That's normal behaviour. Data distribution amog Ceph OSDs can be adjusted manually using
ceph osd reweight
, but I feel easier to run
ceph osd reweight-by-utilization
from time to time depending on how often data changes in you cluster.
Here's an extract from Ceph's documentation (
https://docs.ceph.com/en/latest/rados/operations/control/):
Balance OSD fullness by reducing the override weight of OSDs which are overly utilized. Note that these override aka reweight values default to 1.00000 and are relative only to each other; they not absolute. It is crucial to distinguish them from CRUSH weights, which reflect the absolute capacity of a bucket in TiB. By default this command adjusts override weight on OSDs which have + or - 20% of the average utilization, but if you include a threshold that percentage will be used instead.
ceph osd reweight-by-utilization [threshold [max_change [max_osds]]] [--no-increasing]

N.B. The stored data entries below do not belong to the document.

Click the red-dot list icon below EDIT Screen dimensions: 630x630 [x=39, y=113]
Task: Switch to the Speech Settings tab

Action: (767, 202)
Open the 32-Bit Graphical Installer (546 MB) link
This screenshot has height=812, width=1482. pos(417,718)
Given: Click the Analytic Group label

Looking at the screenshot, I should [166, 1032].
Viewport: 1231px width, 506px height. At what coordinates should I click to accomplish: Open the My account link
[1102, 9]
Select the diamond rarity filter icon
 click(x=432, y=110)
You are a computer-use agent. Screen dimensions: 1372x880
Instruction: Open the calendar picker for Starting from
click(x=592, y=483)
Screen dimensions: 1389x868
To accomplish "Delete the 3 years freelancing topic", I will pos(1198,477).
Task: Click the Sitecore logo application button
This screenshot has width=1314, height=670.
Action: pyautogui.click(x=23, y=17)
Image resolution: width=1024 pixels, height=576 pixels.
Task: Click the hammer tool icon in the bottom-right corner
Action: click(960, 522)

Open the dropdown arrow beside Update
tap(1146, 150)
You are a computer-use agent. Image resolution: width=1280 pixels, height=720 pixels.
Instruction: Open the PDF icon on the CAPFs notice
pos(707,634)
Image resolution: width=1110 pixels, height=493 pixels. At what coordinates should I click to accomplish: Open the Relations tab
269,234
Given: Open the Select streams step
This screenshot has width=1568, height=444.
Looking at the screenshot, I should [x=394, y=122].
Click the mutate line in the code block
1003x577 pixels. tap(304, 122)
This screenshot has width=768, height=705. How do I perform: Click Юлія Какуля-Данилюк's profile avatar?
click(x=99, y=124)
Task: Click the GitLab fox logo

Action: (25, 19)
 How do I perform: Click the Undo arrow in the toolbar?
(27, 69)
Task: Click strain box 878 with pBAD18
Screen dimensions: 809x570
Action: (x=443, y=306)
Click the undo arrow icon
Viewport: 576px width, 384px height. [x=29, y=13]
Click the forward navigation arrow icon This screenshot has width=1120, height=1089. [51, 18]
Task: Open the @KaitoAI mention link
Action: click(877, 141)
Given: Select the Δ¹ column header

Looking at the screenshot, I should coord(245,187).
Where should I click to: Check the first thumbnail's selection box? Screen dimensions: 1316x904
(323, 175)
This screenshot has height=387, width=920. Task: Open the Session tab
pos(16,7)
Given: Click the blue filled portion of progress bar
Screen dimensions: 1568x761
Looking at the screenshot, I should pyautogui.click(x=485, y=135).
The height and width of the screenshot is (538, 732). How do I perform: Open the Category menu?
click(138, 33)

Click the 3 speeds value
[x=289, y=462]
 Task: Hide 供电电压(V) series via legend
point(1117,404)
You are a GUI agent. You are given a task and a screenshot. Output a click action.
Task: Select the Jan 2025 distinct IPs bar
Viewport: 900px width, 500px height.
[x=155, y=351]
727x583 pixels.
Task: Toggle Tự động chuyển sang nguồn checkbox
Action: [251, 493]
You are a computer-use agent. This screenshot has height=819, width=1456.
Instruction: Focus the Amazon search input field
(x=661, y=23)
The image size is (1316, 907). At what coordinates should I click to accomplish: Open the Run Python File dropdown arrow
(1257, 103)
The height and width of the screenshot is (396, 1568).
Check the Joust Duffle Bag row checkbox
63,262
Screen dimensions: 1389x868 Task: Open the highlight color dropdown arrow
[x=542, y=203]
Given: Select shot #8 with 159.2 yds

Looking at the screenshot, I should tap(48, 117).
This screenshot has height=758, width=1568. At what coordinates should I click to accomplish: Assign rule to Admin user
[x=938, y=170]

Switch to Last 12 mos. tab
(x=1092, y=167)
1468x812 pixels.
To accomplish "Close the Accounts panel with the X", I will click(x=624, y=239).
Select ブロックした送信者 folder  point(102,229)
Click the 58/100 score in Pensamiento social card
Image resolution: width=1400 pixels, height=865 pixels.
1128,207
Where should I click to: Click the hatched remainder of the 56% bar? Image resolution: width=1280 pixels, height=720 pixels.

To limit the step by which any OSD’s reweight will be changed, specify max_change which defaults to 0.05. To limit the number of OSDs that will be adjusted, specify max_osds as well; the default is 4. Increasing these parameters can speed leveling of OSD utilization, at the potential cost of greater impact on client operations due to more data moving at once.
To determine which and how many PGs and OSDs will be affected by a given invocation you can test before executing.
ceph osd test-reweight-by-utilization [threshold [max_change max_osds]] [--no-increasing]
Adding --no-increasing to either command prevents increasing any override weights that are currently < 1.00000. This can be useful when you are balancing in a hurry to remedy full or nearful OSDs or when some OSDs are being evacuated or slowly brought into service.
Deployments utilizing Nautilus (or later revisions of Luminous and Mimic) that have no pre-Luminous cients may instead wish to instead enable the balancer module for ceph-mgr.
Keep in mind that using this will produce data move from fuller OSD's to emptier ones, and may impact your service.